Text to Speech Action (Beta) | Actions Developer Guide

This action is available in API version 66.0 and later.

Supported REST HTTP Methods

URI: /services/data/v66.0/actions/standard/textToSpeech
Formats: JSON, XML
HTTP Methods: POST
Authentication: Authorization: Bearer token

Inputs

Input	Details
inputText	Type string Description Required. The text to convert to voice.
voiceSpeed	Type string Description Optional. Specifies the speed at which the generated speech is delivered. This parameter increases or decreases the playback speed of the spoken audio output.
voiceStability	Type string Description Optional. Specifies the stability of the generated speech output. This parameter controls the consistency and variation in speech delivery. Higher values produce more uniform speech, while lower values result in greater expressive variation.
voiceId	Type string Description Optional. Specifies the identifier of the voice used to generate spoken audio. This parameter controls the tone and characteristics of the generated speech output. To retrieve available voice IDs, send a GET request to the Text to Speech REST endpoint.
fileOutput	Type boolean Description Optional. Specifies whether the response returns an audio file output instead of Base64-encoded audio.
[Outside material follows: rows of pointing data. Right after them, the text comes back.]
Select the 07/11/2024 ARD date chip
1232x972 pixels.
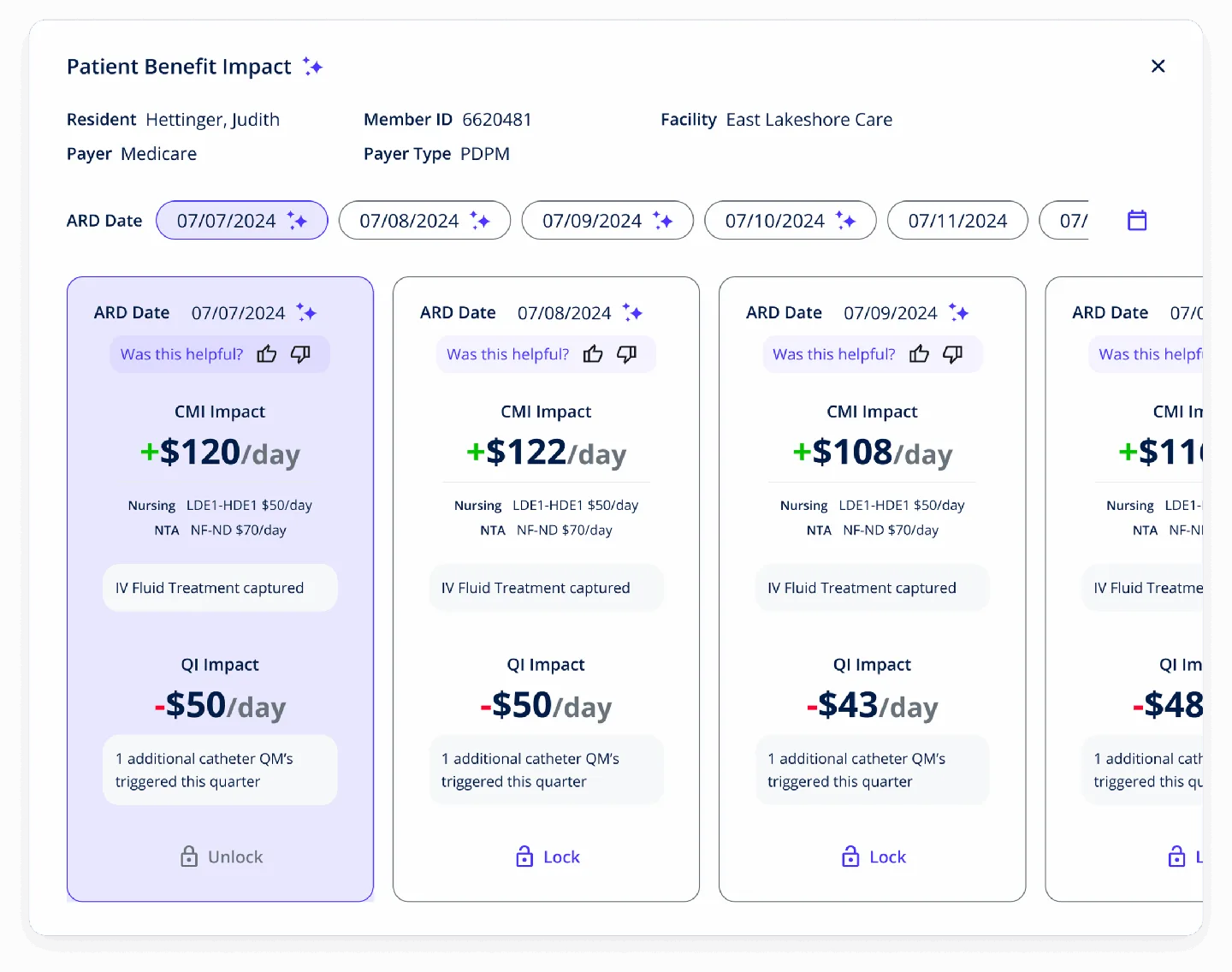tap(957, 220)
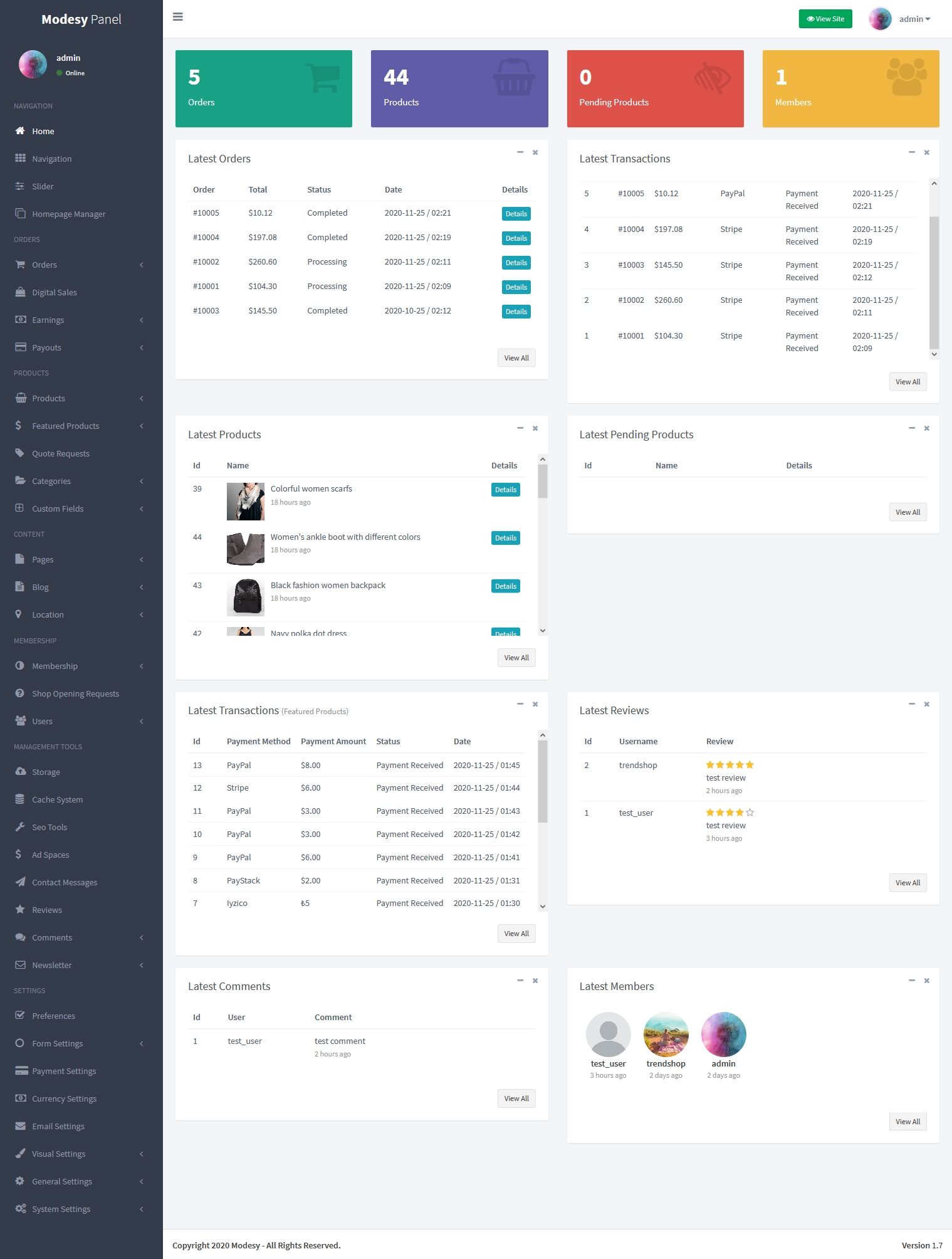952x1259 pixels.
Task: Collapse the Latest Orders panel
Action: click(520, 152)
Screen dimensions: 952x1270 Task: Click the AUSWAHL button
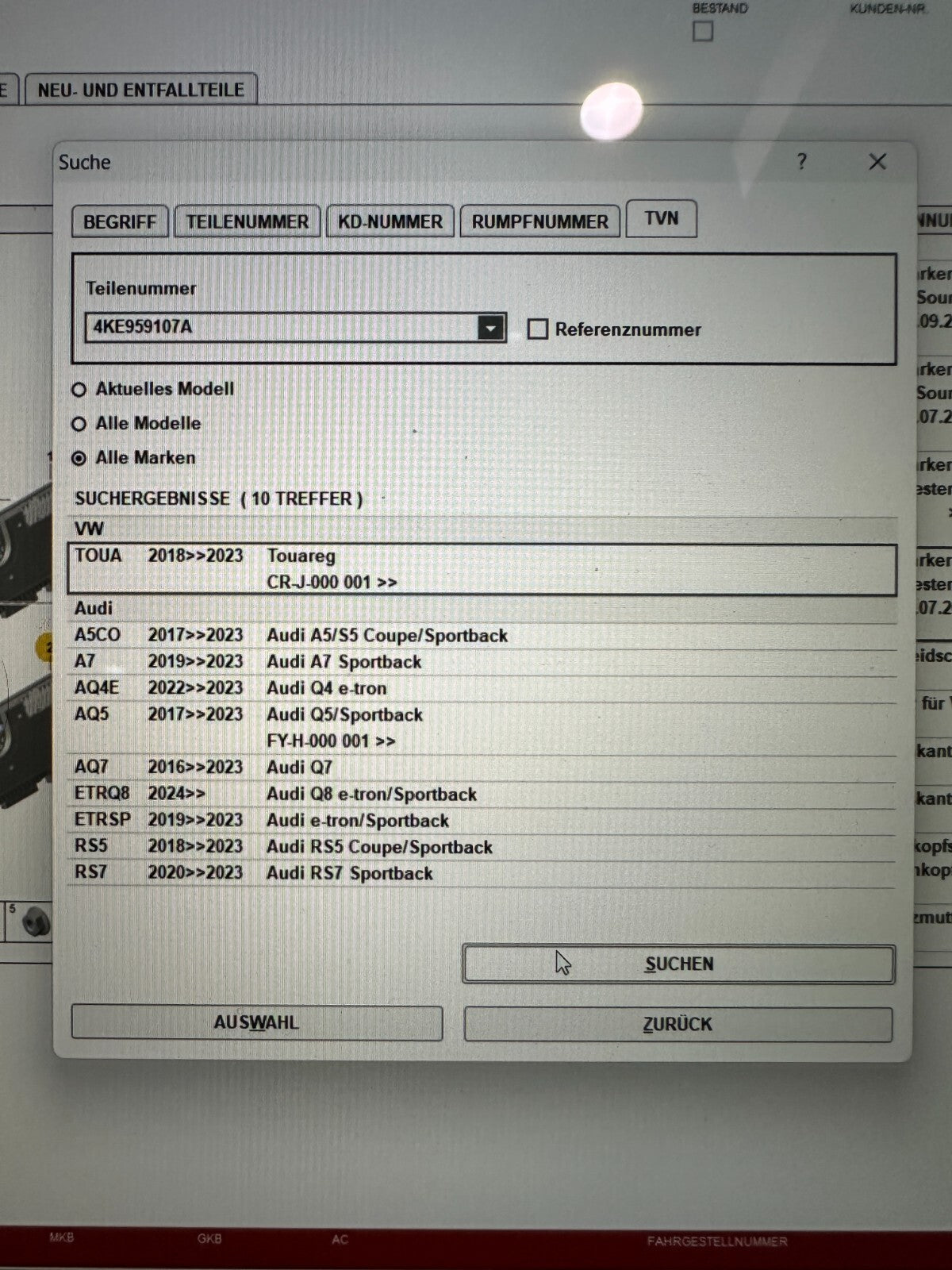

The default is false.

Outputs

OUTput	Details
convertedAudio	Description The generated audio output returned in Base64-encoded format based on the provided input text and voice settings.

Usage

Sample Input

This sample converts text input to Base64-encoded audio using the Text to Speech action.

1{
2  "inputs": [
3    {
4      "inputText": "Hello! How are you?",
5      "voiceSpeed": "1",
6      "voiceStability": "0.5",
7      "voiceId": "Jbte7ht1CqapnZvc4KpK"
8      "fileOutput": true
9    }
10  ]
11}

If fileOutput is set to false or not specified, the response returns Base64-encoded audio output.

Sample Output

The response returns generated spoken audio as Base64-encoded audio data.

1{
2  "outputs": [
3    {
4      "audioFile": "<audio file output>",
5      "contentType": "audio/mpeg"
6    }
7  ]
8}

The response returns generated spoken audio as a file output when fileOutput is set to true.